Technical information
- Licensing authority: FCC
- Facility ID: 71537
- Class: A
- ERP: 6,000 watts
- HAAT: 11.0 meters (36.1 ft)
- Transmitter coordinates: 41°33′12″N 72°39′29″W﻿ / ﻿41.55333°N 72.65806°W

Links
- Public license information: Public file; LMS;
- Webcast: Listen live
- Website: www.wesufm.org

= WESU =

WESU is a college/community non-commercial FM radio station owned by Wesleyan University and licensed to Middletown, Connecticut.

==History==
It was founded in 1939 as an unofficial AM carrier current campus radio station in the basement of Clark Hall. Upon gaining recognition, the station operated under the unofficial call sign WES. In the 1950s, the call sign became WESU. Then on February 25, 1961, it began operating an FM station at 88.1 MHz, eventually abandoning the AM station. Between 1967 and 1990, WESU was owned and operated by an independent student group, the now-defunct Wesleyan Broadcast Association, Inc.
Today, it is owned by the Trustees of Wesleyan University, and operated by students and community volunteers. In 1999, the station moved offices and studios from the basement of Clark Hall to its current location next the Wesleyan Argus on 45 Broad Street.

Asked in 2020 whether WESU is not the oldest college radio station in the United States, its station manager Benjamin Michael gave an explanation of the complexities of what counts as a "college radio station" and then stated that WESU is "the last of the original student-owned and student-operated stations."

==Programming==
WESU operates 24 hours a day. Until 2004, WESU's format had been entirely freeform, with DJs and student staff having complete freedom to program what they wanted. The university then announced its intention to seek an affiliation with National Public Radio (NPR), and to change the station's daytime format. Douglas Bennet, then president of Wesleyan University, was a former president of NPR. The station now broadcasts news and information shows during the day. Nights and weekends, WESU continues to operate as a free-form station.

WESU broadcasts with 6,000 watts effective radiated power (ERP), circular polarization, from the top of Wesleyan University's Exley Science Center in Middletown. The programming is a mix of freeform music, National Public Radio, Public Radio International (PRI) and Pacifica Radio Network programs. From NPR and PRI, WESU airs Morning Edition, Diane Rehm, The Takeaway, Weekend Edition, The Best of Car Talk and Science Friday. From Pacifica, it broadcasts Democracy Now!, Free Speech Radio News, The Ralph Nader Hour and Exploration in Science with Dr. Michio Kaku. The station airs Connecticut-made programs like The Jack Sullivan Radio Show, DEAD AIR with Uncle John and Acoustic Blender with Bill Revill. Most hours during the day, it airs NPR News at the beginning of the hour.

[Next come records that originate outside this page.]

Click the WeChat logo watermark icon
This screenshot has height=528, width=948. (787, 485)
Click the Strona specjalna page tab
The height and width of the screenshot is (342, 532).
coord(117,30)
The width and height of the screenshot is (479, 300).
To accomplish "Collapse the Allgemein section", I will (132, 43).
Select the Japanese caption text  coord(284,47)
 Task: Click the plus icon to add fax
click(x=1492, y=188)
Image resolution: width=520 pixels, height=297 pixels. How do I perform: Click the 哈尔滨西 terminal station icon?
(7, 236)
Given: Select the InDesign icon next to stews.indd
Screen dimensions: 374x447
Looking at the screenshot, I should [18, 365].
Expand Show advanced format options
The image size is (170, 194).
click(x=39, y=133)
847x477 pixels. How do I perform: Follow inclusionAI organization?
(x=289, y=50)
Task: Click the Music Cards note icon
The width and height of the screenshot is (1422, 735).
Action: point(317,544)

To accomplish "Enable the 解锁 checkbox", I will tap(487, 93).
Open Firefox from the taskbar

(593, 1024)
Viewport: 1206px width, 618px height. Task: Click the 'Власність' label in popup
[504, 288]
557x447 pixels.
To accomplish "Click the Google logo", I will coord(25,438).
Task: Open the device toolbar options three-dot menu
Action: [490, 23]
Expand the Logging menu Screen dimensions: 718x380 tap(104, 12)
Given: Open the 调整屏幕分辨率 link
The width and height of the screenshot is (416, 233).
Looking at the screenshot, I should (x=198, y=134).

The radio station was featured in a plot on the TV comedy series "How I Met Your Mother." At the end of the episode "The Possimpible", Ted Mosby (played by Josh Radnor) is deleting his work experience at the radio station from his resume.

==Notable alumni==
- Doug Berman - Producer of Car Talk and Wait Wait… Don't Tell Me!.
- John Perry Barlow - former lyricist for the Grateful Dead.
- Pete Ganbarg (also known as Pistol Pete)(Music Director - 1986 - 1988) - President Of A&R for Atlantic Records
- Damian Hess (also known as MC Frontalot) - Disc jockey of Nerdcore hip hop fame.